Assignment »
Output every record word for word.

Raw data »
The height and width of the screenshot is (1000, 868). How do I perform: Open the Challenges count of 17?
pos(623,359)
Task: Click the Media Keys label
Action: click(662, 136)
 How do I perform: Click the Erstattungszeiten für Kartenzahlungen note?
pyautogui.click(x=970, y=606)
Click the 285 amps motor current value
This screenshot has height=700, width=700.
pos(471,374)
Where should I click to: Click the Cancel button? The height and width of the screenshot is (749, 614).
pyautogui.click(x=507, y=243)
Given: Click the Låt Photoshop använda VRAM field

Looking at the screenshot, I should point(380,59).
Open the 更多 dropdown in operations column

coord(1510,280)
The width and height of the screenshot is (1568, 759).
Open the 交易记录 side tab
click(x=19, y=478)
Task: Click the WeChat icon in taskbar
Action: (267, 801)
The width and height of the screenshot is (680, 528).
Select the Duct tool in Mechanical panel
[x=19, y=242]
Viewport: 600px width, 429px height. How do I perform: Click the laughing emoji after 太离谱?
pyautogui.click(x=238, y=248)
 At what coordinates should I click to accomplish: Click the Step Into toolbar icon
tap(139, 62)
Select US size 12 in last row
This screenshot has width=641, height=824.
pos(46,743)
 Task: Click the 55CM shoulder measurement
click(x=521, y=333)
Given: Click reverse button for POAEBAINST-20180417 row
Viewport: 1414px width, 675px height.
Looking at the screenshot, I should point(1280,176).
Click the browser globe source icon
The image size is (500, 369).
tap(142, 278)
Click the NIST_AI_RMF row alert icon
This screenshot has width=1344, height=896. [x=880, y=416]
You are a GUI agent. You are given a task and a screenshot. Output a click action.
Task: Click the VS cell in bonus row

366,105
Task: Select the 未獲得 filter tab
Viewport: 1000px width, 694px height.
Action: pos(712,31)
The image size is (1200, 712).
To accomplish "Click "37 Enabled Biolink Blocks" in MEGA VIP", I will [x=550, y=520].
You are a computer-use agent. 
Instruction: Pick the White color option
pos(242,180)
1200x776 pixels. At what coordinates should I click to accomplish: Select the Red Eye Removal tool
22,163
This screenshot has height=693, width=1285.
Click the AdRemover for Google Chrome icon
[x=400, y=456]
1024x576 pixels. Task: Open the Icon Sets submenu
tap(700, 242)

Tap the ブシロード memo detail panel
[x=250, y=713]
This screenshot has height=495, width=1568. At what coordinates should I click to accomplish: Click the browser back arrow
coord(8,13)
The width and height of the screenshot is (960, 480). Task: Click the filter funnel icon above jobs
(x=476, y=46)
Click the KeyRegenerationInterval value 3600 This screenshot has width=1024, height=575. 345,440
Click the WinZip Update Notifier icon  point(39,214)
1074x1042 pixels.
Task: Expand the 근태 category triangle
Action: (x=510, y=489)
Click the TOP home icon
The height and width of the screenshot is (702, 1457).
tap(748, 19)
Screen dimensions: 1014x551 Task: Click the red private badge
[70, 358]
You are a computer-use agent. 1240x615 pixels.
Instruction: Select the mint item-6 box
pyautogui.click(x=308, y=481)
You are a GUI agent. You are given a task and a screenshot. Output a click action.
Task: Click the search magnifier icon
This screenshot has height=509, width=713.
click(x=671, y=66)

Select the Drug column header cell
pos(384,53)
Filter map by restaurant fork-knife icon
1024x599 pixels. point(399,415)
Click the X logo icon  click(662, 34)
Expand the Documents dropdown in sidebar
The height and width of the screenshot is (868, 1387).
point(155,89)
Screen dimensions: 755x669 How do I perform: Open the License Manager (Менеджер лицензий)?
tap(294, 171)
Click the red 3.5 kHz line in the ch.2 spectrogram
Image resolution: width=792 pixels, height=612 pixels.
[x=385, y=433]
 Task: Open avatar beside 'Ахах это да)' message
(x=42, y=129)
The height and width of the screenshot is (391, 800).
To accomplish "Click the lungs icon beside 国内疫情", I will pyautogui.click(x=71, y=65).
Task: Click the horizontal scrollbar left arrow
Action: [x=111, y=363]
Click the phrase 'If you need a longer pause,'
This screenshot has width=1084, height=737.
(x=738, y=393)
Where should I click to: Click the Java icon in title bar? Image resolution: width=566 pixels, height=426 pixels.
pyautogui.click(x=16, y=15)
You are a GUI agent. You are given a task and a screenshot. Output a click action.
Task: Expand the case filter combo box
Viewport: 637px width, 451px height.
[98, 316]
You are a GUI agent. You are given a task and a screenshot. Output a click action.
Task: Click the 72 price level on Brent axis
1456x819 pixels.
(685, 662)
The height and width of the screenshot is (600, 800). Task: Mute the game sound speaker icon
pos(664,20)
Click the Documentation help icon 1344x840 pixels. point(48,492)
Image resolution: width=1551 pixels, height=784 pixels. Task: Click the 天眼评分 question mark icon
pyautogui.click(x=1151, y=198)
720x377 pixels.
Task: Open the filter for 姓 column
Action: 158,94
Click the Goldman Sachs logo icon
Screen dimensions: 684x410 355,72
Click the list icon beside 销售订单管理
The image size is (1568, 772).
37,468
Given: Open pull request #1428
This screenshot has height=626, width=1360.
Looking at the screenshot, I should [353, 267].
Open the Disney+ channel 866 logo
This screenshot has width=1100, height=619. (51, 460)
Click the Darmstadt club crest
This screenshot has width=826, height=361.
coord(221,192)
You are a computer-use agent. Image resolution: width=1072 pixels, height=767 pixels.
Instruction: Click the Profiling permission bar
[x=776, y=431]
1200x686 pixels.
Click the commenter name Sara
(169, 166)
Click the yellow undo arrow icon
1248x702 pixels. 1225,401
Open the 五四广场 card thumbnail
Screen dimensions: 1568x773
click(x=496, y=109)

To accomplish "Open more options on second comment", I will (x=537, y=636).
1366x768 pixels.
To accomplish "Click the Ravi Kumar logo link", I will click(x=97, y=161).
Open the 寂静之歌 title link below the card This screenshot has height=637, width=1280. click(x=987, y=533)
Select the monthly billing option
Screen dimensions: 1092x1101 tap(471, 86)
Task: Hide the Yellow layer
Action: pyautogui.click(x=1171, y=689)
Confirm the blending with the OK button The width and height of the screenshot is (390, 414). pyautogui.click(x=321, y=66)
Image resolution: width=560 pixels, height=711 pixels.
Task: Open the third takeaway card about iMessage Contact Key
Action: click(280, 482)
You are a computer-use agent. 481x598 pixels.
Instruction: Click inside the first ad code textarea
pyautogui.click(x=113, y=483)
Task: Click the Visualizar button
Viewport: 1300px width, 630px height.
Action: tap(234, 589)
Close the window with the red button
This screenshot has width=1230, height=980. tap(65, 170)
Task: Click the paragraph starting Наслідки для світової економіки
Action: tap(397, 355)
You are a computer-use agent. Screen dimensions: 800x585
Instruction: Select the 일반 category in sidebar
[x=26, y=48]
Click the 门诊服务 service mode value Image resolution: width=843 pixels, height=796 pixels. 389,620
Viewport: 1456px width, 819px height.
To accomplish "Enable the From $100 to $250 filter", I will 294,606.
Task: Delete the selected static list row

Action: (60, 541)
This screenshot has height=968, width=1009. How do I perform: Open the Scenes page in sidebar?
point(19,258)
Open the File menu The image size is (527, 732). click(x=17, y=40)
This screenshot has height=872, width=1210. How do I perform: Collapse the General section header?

Output for this exercise »
The height and width of the screenshot is (1000, 868). How do I perform: Open the Challenges count of 17?
pos(623,359)
Task: Click the Media Keys label
Action: click(662, 136)
 How do I perform: Click the Erstattungszeiten für Kartenzahlungen note?
pyautogui.click(x=970, y=606)
Click the 285 amps motor current value
This screenshot has height=700, width=700.
pos(471,374)
Where should I click to: Click the Cancel button? The height and width of the screenshot is (749, 614).
pyautogui.click(x=507, y=243)
Given: Click the Låt Photoshop använda VRAM field

Looking at the screenshot, I should point(380,59).
Open the 更多 dropdown in operations column

coord(1510,280)
The width and height of the screenshot is (1568, 759).
Open the 交易记录 side tab
click(x=19, y=478)
Task: Click the WeChat icon in taskbar
Action: (267, 801)
The width and height of the screenshot is (680, 528).
Select the Duct tool in Mechanical panel
[x=19, y=242]
Viewport: 600px width, 429px height. How do I perform: Click the laughing emoji after 太离谱?
pyautogui.click(x=238, y=248)
 At what coordinates should I click to accomplish: Click the Step Into toolbar icon
tap(139, 62)
Select US size 12 in last row
This screenshot has width=641, height=824.
pos(46,743)
 Task: Click the 55CM shoulder measurement
click(x=521, y=333)
Given: Click reverse button for POAEBAINST-20180417 row
Viewport: 1414px width, 675px height.
Looking at the screenshot, I should point(1280,176).
Click the browser globe source icon
The image size is (500, 369).
tap(142, 278)
Click the NIST_AI_RMF row alert icon
This screenshot has width=1344, height=896. [x=880, y=416]
You are a GUI agent. You are given a task and a screenshot. Output a click action.
Task: Click the VS cell in bonus row

366,105
Task: Select the 未獲得 filter tab
Viewport: 1000px width, 694px height.
Action: pos(712,31)
The image size is (1200, 712).
To accomplish "Click "37 Enabled Biolink Blocks" in MEGA VIP", I will [x=550, y=520].
You are a computer-use agent. 
Instruction: Pick the White color option
pos(242,180)
1200x776 pixels. At what coordinates should I click to accomplish: Select the Red Eye Removal tool
22,163
This screenshot has height=693, width=1285.
Click the AdRemover for Google Chrome icon
[x=400, y=456]
1024x576 pixels. Task: Open the Icon Sets submenu
tap(700, 242)

Tap the ブシロード memo detail panel
[x=250, y=713]
This screenshot has height=495, width=1568. At what coordinates should I click to accomplish: Click the browser back arrow
coord(8,13)
The width and height of the screenshot is (960, 480). Task: Click the filter funnel icon above jobs
(x=476, y=46)
Click the KeyRegenerationInterval value 3600 This screenshot has width=1024, height=575. 345,440
Click the WinZip Update Notifier icon  point(39,214)
1074x1042 pixels.
Task: Expand the 근태 category triangle
Action: (x=510, y=489)
Click the TOP home icon
The height and width of the screenshot is (702, 1457).
tap(748, 19)
Screen dimensions: 1014x551 Task: Click the red private badge
[70, 358]
You are a computer-use agent. 1240x615 pixels.
Instruction: Select the mint item-6 box
pyautogui.click(x=308, y=481)
You are a GUI agent. You are given a task and a screenshot. Output a click action.
Task: Click the search magnifier icon
This screenshot has height=509, width=713.
click(x=671, y=66)

Select the Drug column header cell
pos(384,53)
Filter map by restaurant fork-knife icon
1024x599 pixels. point(399,415)
Click the X logo icon  click(662, 34)
Expand the Documents dropdown in sidebar
The height and width of the screenshot is (868, 1387).
point(155,89)
Screen dimensions: 755x669 How do I perform: Open the License Manager (Менеджер лицензий)?
tap(294, 171)
Click the red 3.5 kHz line in the ch.2 spectrogram
Image resolution: width=792 pixels, height=612 pixels.
[x=385, y=433]
 Task: Open avatar beside 'Ахах это да)' message
(x=42, y=129)
The height and width of the screenshot is (391, 800).
To accomplish "Click the lungs icon beside 国内疫情", I will pyautogui.click(x=71, y=65).
Task: Click the horizontal scrollbar left arrow
Action: [x=111, y=363]
Click the phrase 'If you need a longer pause,'
This screenshot has width=1084, height=737.
(x=738, y=393)
Where should I click to: Click the Java icon in title bar? Image resolution: width=566 pixels, height=426 pixels.
pyautogui.click(x=16, y=15)
You are a GUI agent. You are given a task and a screenshot. Output a click action.
Task: Expand the case filter combo box
Viewport: 637px width, 451px height.
[98, 316]
You are a GUI agent. You are given a task and a screenshot. Output a click action.
Task: Click the 72 price level on Brent axis
1456x819 pixels.
(685, 662)
The height and width of the screenshot is (600, 800). Task: Mute the game sound speaker icon
pos(664,20)
Click the Documentation help icon 1344x840 pixels. point(48,492)
Image resolution: width=1551 pixels, height=784 pixels. Task: Click the 天眼评分 question mark icon
pyautogui.click(x=1151, y=198)
720x377 pixels.
Task: Open the filter for 姓 column
Action: 158,94
Click the Goldman Sachs logo icon
Screen dimensions: 684x410 355,72
Click the list icon beside 销售订单管理
The image size is (1568, 772).
37,468
Given: Open pull request #1428
This screenshot has height=626, width=1360.
Looking at the screenshot, I should [353, 267].
Open the Disney+ channel 866 logo
This screenshot has width=1100, height=619. (51, 460)
Click the Darmstadt club crest
This screenshot has width=826, height=361.
coord(221,192)
You are a computer-use agent. Image resolution: width=1072 pixels, height=767 pixels.
Instruction: Click the Profiling permission bar
[x=776, y=431]
1200x686 pixels.
Click the commenter name Sara
(169, 166)
Click the yellow undo arrow icon
1248x702 pixels. 1225,401
Open the 五四广场 card thumbnail
Screen dimensions: 1568x773
click(x=496, y=109)

To accomplish "Open more options on second comment", I will (x=537, y=636).
1366x768 pixels.
To accomplish "Click the Ravi Kumar logo link", I will click(x=97, y=161).
Open the 寂静之歌 title link below the card This screenshot has height=637, width=1280. click(x=987, y=533)
Select the monthly billing option
Screen dimensions: 1092x1101 tap(471, 86)
Task: Hide the Yellow layer
Action: pyautogui.click(x=1171, y=689)
Confirm the blending with the OK button The width and height of the screenshot is (390, 414). pyautogui.click(x=321, y=66)
Image resolution: width=560 pixels, height=711 pixels.
Task: Open the third takeaway card about iMessage Contact Key
Action: click(280, 482)
You are a computer-use agent. 481x598 pixels.
Instruction: Click inside the first ad code textarea
pyautogui.click(x=113, y=483)
Task: Click the Visualizar button
Viewport: 1300px width, 630px height.
Action: tap(234, 589)
Close the window with the red button
This screenshot has width=1230, height=980. tap(65, 170)
Task: Click the paragraph starting Наслідки для світової економіки
Action: tap(397, 355)
You are a computer-use agent. Screen dimensions: 800x585
Instruction: Select the 일반 category in sidebar
[x=26, y=48]
Click the 门诊服务 service mode value Image resolution: width=843 pixels, height=796 pixels. 389,620
Viewport: 1456px width, 819px height.
To accomplish "Enable the From $100 to $250 filter", I will 294,606.
Task: Delete the selected static list row

Action: (60, 541)
This screenshot has height=968, width=1009. How do I perform: Open the Scenes page in sidebar?
point(19,258)
Open the File menu The image size is (527, 732). click(x=17, y=40)
This screenshot has height=872, width=1210. How do I perform: Collapse the General section header?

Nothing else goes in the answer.